◆ SHORT TASK: Please reproduce each of the rows below exactly, line for line, and leave the pictures out of your answer.

______________________________

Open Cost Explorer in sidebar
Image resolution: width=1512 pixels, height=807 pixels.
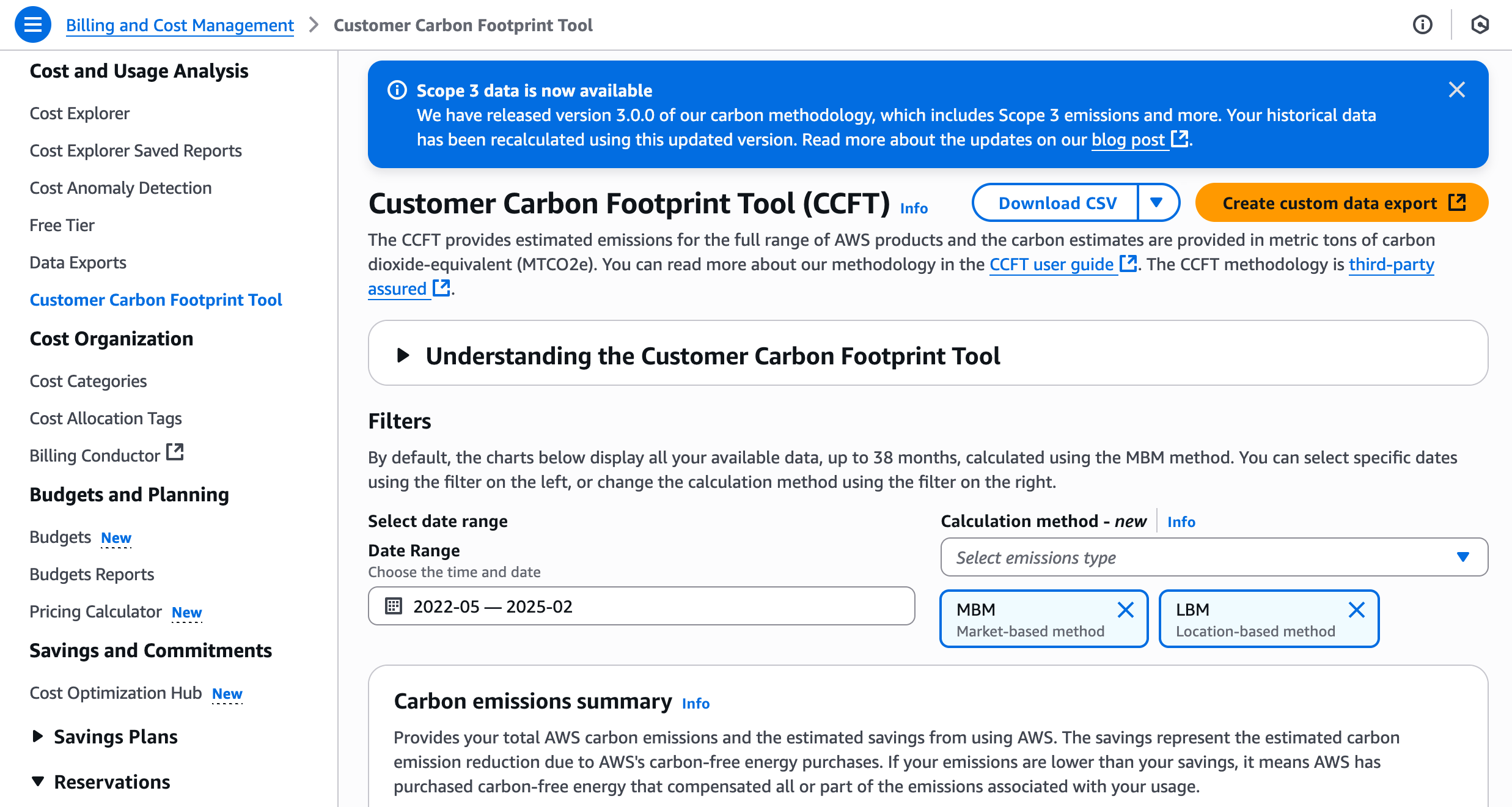point(79,113)
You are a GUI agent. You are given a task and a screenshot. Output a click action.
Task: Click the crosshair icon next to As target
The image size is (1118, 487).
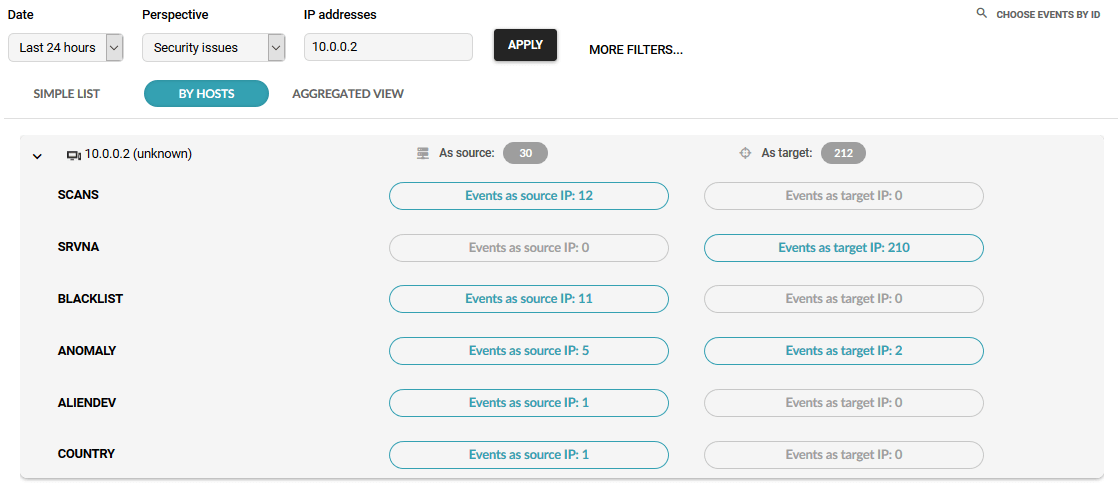[x=745, y=154]
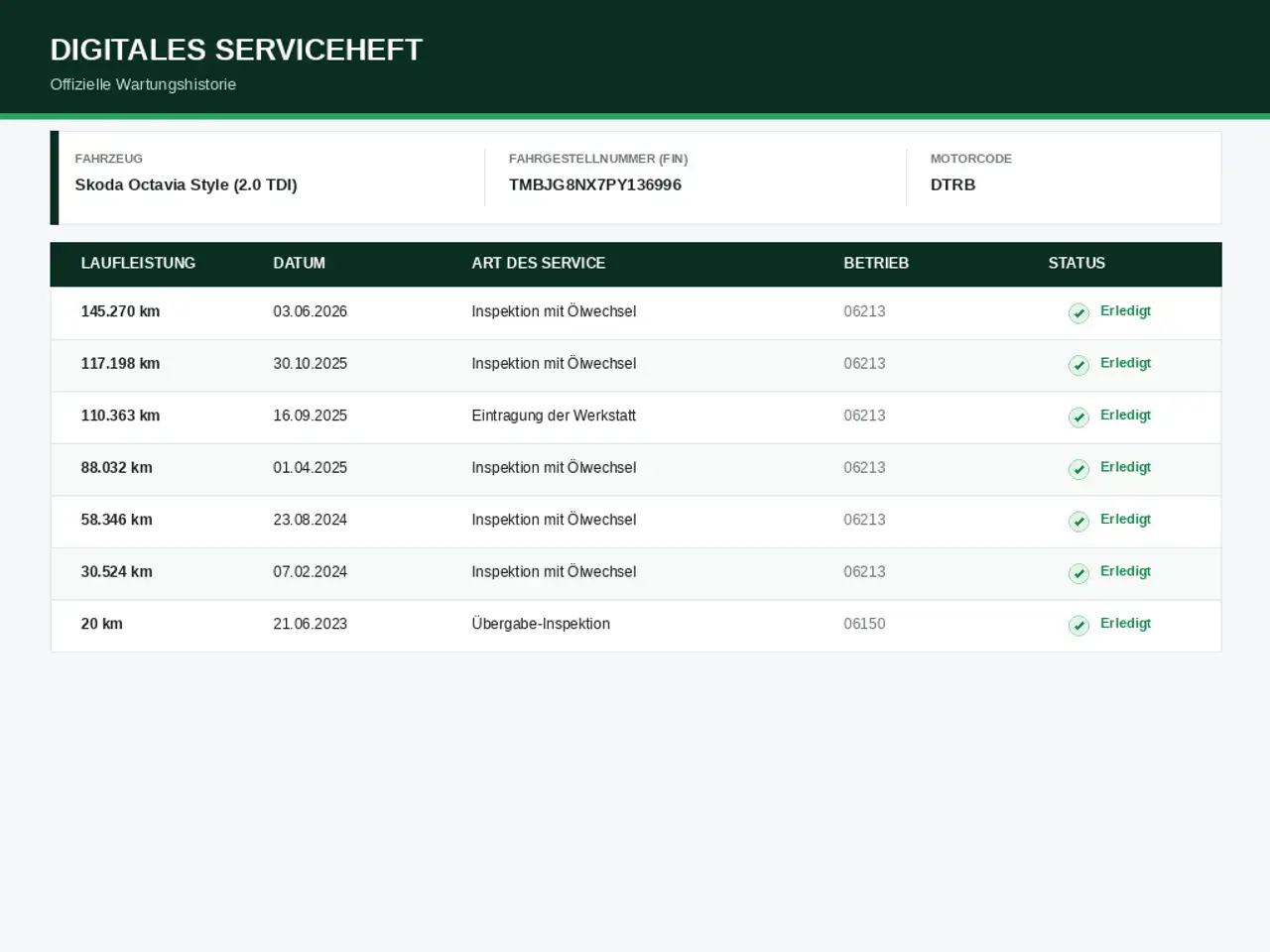The image size is (1270, 952).
Task: Click the checkmark icon in the 01.04.2025 row
Action: click(1079, 469)
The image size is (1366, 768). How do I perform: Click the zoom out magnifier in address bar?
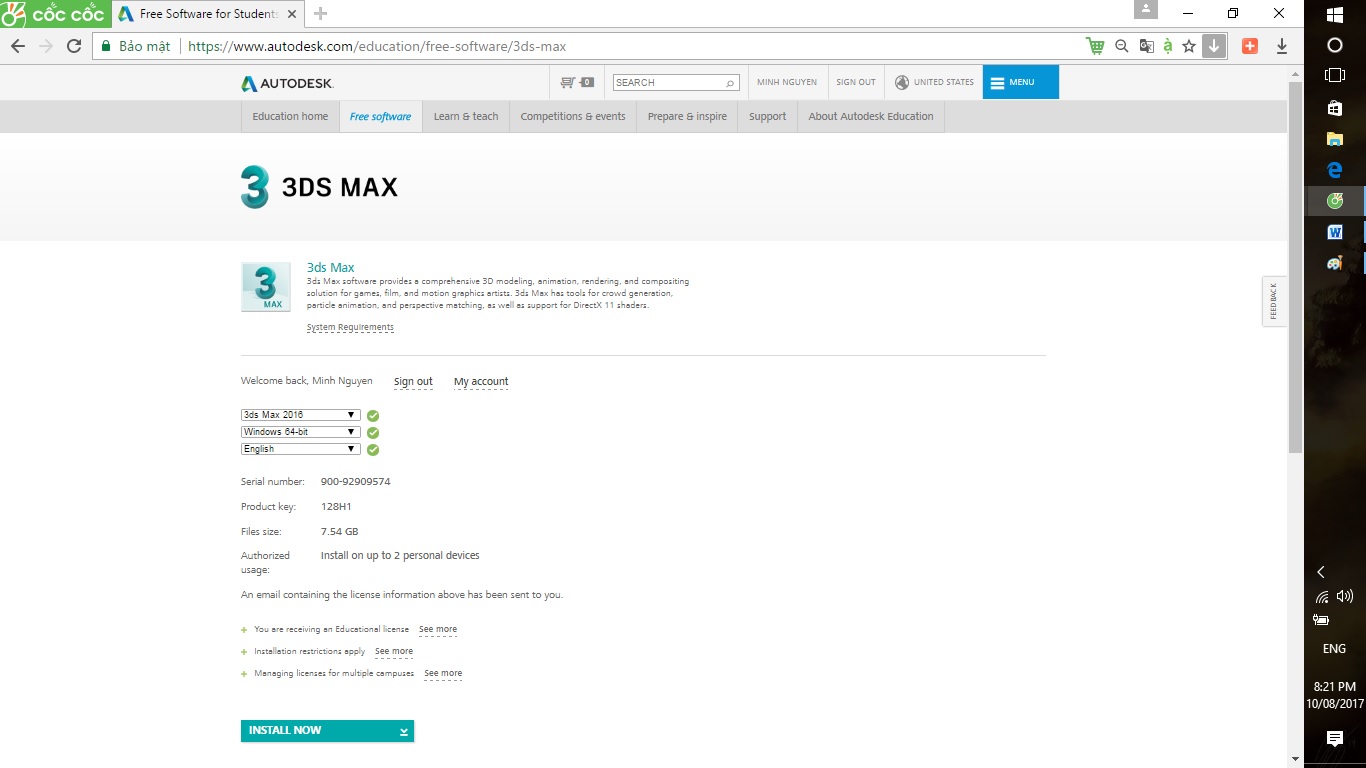(1121, 46)
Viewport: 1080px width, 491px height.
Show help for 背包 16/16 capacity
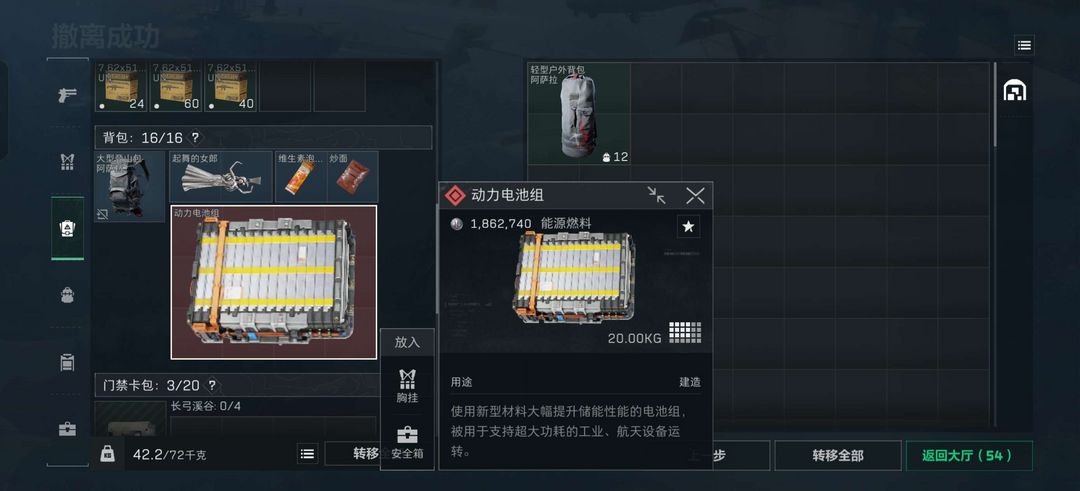pos(195,138)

______________________________

◆ TASK RESULT:
Open Cost Explorer in sidebar
Image resolution: width=1512 pixels, height=807 pixels.
point(79,113)
You are a GUI agent. You are given a task and a screenshot. Output a click action.
Task: Click the crosshair icon next to As target
The image size is (1118, 487).
[x=745, y=154]
The image size is (1270, 952).
Task: Click the checkmark icon in the 01.04.2025 row
Action: click(1079, 469)
The image size is (1366, 768). How do I perform: Click the zoom out magnifier in address bar?
(1121, 46)
Viewport: 1080px width, 491px height.
Show help for 背包 16/16 capacity
pos(195,138)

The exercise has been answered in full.